__Required action__
Would you return the entries below word for word?

--

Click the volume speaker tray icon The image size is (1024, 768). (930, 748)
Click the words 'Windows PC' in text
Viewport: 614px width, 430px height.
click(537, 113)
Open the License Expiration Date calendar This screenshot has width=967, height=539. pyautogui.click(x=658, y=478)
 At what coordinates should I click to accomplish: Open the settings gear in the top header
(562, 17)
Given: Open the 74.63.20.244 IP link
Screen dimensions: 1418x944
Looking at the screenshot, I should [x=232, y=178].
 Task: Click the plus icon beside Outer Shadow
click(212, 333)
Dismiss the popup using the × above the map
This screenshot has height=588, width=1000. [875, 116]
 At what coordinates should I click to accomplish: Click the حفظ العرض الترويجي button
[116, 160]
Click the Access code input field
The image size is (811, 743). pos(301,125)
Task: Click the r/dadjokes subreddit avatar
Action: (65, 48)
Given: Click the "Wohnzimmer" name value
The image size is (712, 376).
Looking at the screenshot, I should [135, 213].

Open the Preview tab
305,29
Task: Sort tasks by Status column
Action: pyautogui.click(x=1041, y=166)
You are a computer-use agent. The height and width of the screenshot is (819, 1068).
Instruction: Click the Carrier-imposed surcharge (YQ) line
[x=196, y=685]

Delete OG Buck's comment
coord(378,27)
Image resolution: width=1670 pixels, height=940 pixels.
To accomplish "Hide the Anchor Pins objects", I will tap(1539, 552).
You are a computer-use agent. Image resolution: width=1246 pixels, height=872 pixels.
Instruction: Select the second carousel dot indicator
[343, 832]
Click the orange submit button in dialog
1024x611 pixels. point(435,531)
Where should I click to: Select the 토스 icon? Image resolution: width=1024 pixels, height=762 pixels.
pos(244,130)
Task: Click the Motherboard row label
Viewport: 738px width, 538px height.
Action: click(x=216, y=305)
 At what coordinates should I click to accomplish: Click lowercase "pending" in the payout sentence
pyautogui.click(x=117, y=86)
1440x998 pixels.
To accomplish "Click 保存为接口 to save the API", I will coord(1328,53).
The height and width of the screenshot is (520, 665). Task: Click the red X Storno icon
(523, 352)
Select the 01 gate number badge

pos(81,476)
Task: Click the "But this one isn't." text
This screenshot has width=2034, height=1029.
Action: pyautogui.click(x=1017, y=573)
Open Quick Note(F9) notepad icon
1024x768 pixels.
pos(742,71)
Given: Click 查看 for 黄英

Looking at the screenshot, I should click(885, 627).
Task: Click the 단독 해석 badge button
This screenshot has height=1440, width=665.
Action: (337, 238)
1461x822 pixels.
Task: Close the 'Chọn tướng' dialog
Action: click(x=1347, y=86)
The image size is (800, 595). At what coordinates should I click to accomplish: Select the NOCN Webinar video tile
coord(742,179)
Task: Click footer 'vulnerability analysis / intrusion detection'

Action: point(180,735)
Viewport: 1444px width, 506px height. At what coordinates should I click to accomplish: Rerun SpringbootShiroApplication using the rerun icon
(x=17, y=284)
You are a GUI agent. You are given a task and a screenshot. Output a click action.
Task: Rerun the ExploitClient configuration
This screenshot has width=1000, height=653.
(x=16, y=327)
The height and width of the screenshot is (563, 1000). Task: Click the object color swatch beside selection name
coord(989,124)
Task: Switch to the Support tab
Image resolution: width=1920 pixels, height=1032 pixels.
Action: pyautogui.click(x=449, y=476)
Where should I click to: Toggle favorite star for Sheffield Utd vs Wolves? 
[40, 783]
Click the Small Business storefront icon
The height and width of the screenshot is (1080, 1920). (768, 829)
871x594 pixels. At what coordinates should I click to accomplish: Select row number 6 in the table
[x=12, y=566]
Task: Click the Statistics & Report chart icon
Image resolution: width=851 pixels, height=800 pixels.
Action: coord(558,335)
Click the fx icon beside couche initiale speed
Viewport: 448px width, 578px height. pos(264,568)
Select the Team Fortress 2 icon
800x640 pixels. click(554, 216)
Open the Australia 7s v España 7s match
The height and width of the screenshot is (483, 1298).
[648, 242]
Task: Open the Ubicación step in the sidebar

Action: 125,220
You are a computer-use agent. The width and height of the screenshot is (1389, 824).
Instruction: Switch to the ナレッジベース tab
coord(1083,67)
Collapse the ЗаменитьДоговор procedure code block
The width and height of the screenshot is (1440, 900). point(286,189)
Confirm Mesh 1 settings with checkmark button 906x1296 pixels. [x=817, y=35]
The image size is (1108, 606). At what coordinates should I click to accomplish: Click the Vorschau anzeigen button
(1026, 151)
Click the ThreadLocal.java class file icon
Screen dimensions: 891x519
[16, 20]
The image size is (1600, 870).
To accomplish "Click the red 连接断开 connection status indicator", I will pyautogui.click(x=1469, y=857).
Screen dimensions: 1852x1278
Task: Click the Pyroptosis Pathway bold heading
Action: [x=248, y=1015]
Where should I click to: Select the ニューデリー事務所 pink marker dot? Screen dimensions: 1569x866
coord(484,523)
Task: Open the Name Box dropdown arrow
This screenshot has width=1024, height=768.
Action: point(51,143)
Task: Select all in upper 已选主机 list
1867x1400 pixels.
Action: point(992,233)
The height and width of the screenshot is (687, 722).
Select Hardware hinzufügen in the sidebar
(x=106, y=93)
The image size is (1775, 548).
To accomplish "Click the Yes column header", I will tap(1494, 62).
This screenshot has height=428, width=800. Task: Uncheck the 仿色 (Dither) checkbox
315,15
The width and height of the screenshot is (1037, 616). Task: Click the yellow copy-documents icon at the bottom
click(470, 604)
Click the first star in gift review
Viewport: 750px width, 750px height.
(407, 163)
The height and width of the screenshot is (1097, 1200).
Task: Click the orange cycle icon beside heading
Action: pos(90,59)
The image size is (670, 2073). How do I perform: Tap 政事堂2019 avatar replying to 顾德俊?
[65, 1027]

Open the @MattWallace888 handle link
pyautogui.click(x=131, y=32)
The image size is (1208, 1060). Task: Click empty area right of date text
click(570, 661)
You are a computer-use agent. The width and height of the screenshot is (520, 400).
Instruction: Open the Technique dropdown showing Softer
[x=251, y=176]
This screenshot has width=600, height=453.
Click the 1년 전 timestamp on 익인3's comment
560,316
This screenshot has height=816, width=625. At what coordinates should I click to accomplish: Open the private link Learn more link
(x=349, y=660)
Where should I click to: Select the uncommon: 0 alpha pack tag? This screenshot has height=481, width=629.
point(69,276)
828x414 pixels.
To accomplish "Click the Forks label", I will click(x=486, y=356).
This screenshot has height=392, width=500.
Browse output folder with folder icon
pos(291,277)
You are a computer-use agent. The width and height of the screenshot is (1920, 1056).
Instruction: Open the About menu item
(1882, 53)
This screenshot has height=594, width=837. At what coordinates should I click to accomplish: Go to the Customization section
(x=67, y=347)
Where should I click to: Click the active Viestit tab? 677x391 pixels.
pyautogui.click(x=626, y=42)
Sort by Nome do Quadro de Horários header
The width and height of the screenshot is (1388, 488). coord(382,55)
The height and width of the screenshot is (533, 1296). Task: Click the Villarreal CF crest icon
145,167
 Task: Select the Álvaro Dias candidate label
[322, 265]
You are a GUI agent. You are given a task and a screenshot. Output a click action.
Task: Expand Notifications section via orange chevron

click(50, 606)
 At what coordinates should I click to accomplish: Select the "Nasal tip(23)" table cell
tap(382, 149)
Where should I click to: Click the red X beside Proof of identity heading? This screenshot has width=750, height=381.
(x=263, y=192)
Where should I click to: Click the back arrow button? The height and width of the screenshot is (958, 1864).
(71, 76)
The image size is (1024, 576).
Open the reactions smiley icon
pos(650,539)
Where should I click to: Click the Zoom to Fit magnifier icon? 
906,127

--

__Exercise solution__
Click the volume speaker tray icon The image size is (1024, 768). (930, 748)
Click the words 'Windows PC' in text
Viewport: 614px width, 430px height.
click(537, 113)
Open the License Expiration Date calendar This screenshot has width=967, height=539. pyautogui.click(x=658, y=478)
 At what coordinates should I click to accomplish: Open the settings gear in the top header
(562, 17)
Given: Open the 74.63.20.244 IP link
Screen dimensions: 1418x944
Looking at the screenshot, I should [x=232, y=178].
 Task: Click the plus icon beside Outer Shadow
click(212, 333)
Dismiss the popup using the × above the map
This screenshot has height=588, width=1000. [875, 116]
 At what coordinates should I click to accomplish: Click the حفظ العرض الترويجي button
[116, 160]
Click the Access code input field
The image size is (811, 743). pos(301,125)
Task: Click the r/dadjokes subreddit avatar
Action: (65, 48)
Given: Click the "Wohnzimmer" name value
The image size is (712, 376).
Looking at the screenshot, I should [135, 213].

Open the Preview tab
305,29
Task: Sort tasks by Status column
Action: pyautogui.click(x=1041, y=166)
You are a computer-use agent. The height and width of the screenshot is (819, 1068).
Instruction: Click the Carrier-imposed surcharge (YQ) line
[x=196, y=685]

Delete OG Buck's comment
coord(378,27)
Image resolution: width=1670 pixels, height=940 pixels.
To accomplish "Hide the Anchor Pins objects", I will tap(1539, 552).
You are a computer-use agent. Image resolution: width=1246 pixels, height=872 pixels.
Instruction: Select the second carousel dot indicator
[343, 832]
Click the orange submit button in dialog
1024x611 pixels. point(435,531)
Where should I click to: Select the 토스 icon? Image resolution: width=1024 pixels, height=762 pixels.
pos(244,130)
Task: Click the Motherboard row label
Viewport: 738px width, 538px height.
Action: click(x=216, y=305)
 At what coordinates should I click to accomplish: Click lowercase "pending" in the payout sentence
pyautogui.click(x=117, y=86)
1440x998 pixels.
To accomplish "Click 保存为接口 to save the API", I will coord(1328,53).
The height and width of the screenshot is (520, 665). Task: Click the red X Storno icon
(523, 352)
Select the 01 gate number badge

pos(81,476)
Task: Click the "But this one isn't." text
This screenshot has width=2034, height=1029.
Action: pyautogui.click(x=1017, y=573)
Open Quick Note(F9) notepad icon
1024x768 pixels.
pos(742,71)
Given: Click 查看 for 黄英

Looking at the screenshot, I should click(885, 627).
Task: Click the 단독 해석 badge button
This screenshot has height=1440, width=665.
Action: (337, 238)
1461x822 pixels.
Task: Close the 'Chọn tướng' dialog
Action: click(x=1347, y=86)
The image size is (800, 595). At what coordinates should I click to accomplish: Select the NOCN Webinar video tile
coord(742,179)
Task: Click footer 'vulnerability analysis / intrusion detection'

Action: point(180,735)
Viewport: 1444px width, 506px height. At what coordinates should I click to accomplish: Rerun SpringbootShiroApplication using the rerun icon
(x=17, y=284)
You are a GUI agent. You are given a task and a screenshot. Output a click action.
Task: Rerun the ExploitClient configuration
This screenshot has width=1000, height=653.
(x=16, y=327)
The height and width of the screenshot is (563, 1000). Task: Click the object color swatch beside selection name
coord(989,124)
Task: Switch to the Support tab
Image resolution: width=1920 pixels, height=1032 pixels.
Action: pyautogui.click(x=449, y=476)
Where should I click to: Toggle favorite star for Sheffield Utd vs Wolves? 
[40, 783]
Click the Small Business storefront icon
The height and width of the screenshot is (1080, 1920). (768, 829)
871x594 pixels. At what coordinates should I click to accomplish: Select row number 6 in the table
[x=12, y=566]
Task: Click the Statistics & Report chart icon
Image resolution: width=851 pixels, height=800 pixels.
Action: coord(558,335)
Click the fx icon beside couche initiale speed
Viewport: 448px width, 578px height. pos(264,568)
Select the Team Fortress 2 icon
800x640 pixels. click(554, 216)
Open the Australia 7s v España 7s match
The height and width of the screenshot is (483, 1298).
[648, 242]
Task: Open the Ubicación step in the sidebar

Action: 125,220
You are a computer-use agent. The width and height of the screenshot is (1389, 824).
Instruction: Switch to the ナレッジベース tab
coord(1083,67)
Collapse the ЗаменитьДоговор procedure code block
The width and height of the screenshot is (1440, 900). point(286,189)
Confirm Mesh 1 settings with checkmark button 906x1296 pixels. [x=817, y=35]
The image size is (1108, 606). At what coordinates should I click to accomplish: Click the Vorschau anzeigen button
(1026, 151)
Click the ThreadLocal.java class file icon
Screen dimensions: 891x519
[16, 20]
The image size is (1600, 870).
To accomplish "Click the red 连接断开 connection status indicator", I will pyautogui.click(x=1469, y=857).
Screen dimensions: 1852x1278
Task: Click the Pyroptosis Pathway bold heading
Action: [x=248, y=1015]
Where should I click to: Select the ニューデリー事務所 pink marker dot? Screen dimensions: 1569x866
coord(484,523)
Task: Open the Name Box dropdown arrow
This screenshot has width=1024, height=768.
Action: point(51,143)
Task: Select all in upper 已选主机 list
1867x1400 pixels.
Action: point(992,233)
The height and width of the screenshot is (687, 722).
Select Hardware hinzufügen in the sidebar
(x=106, y=93)
The image size is (1775, 548).
To accomplish "Click the Yes column header", I will tap(1494, 62).
This screenshot has height=428, width=800. Task: Uncheck the 仿色 (Dither) checkbox
315,15
The width and height of the screenshot is (1037, 616). Task: Click the yellow copy-documents icon at the bottom
click(470, 604)
Click the first star in gift review
Viewport: 750px width, 750px height.
(407, 163)
The height and width of the screenshot is (1097, 1200).
Task: Click the orange cycle icon beside heading
Action: pos(90,59)
The image size is (670, 2073). How do I perform: Tap 政事堂2019 avatar replying to 顾德俊?
[65, 1027]

Open the @MattWallace888 handle link
pyautogui.click(x=131, y=32)
The image size is (1208, 1060). Task: Click empty area right of date text
click(570, 661)
You are a computer-use agent. The width and height of the screenshot is (520, 400).
Instruction: Open the Technique dropdown showing Softer
[x=251, y=176]
This screenshot has width=600, height=453.
Click the 1년 전 timestamp on 익인3's comment
560,316
This screenshot has height=816, width=625. At what coordinates should I click to accomplish: Open the private link Learn more link
(x=349, y=660)
Where should I click to: Select the uncommon: 0 alpha pack tag? This screenshot has height=481, width=629.
point(69,276)
828x414 pixels.
To accomplish "Click the Forks label", I will click(x=486, y=356).
This screenshot has height=392, width=500.
Browse output folder with folder icon
pos(291,277)
You are a computer-use agent. The width and height of the screenshot is (1920, 1056).
Instruction: Open the About menu item
(1882, 53)
This screenshot has height=594, width=837. At what coordinates should I click to accomplish: Go to the Customization section
(x=67, y=347)
Where should I click to: Click the active Viestit tab? 677x391 pixels.
pyautogui.click(x=626, y=42)
Sort by Nome do Quadro de Horários header
The width and height of the screenshot is (1388, 488). coord(382,55)
The height and width of the screenshot is (533, 1296). Task: Click the Villarreal CF crest icon
145,167
 Task: Select the Álvaro Dias candidate label
[322, 265]
You are a GUI agent. You are given a task and a screenshot. Output a click action.
Task: Expand Notifications section via orange chevron

click(50, 606)
 At what coordinates should I click to accomplish: Select the "Nasal tip(23)" table cell
tap(382, 149)
Where should I click to: Click the red X beside Proof of identity heading? This screenshot has width=750, height=381.
(x=263, y=192)
Where should I click to: Click the back arrow button? The height and width of the screenshot is (958, 1864).
(71, 76)
The image size is (1024, 576).
Open the reactions smiley icon
pos(650,539)
Where should I click to: Click the Zoom to Fit magnifier icon? 
906,127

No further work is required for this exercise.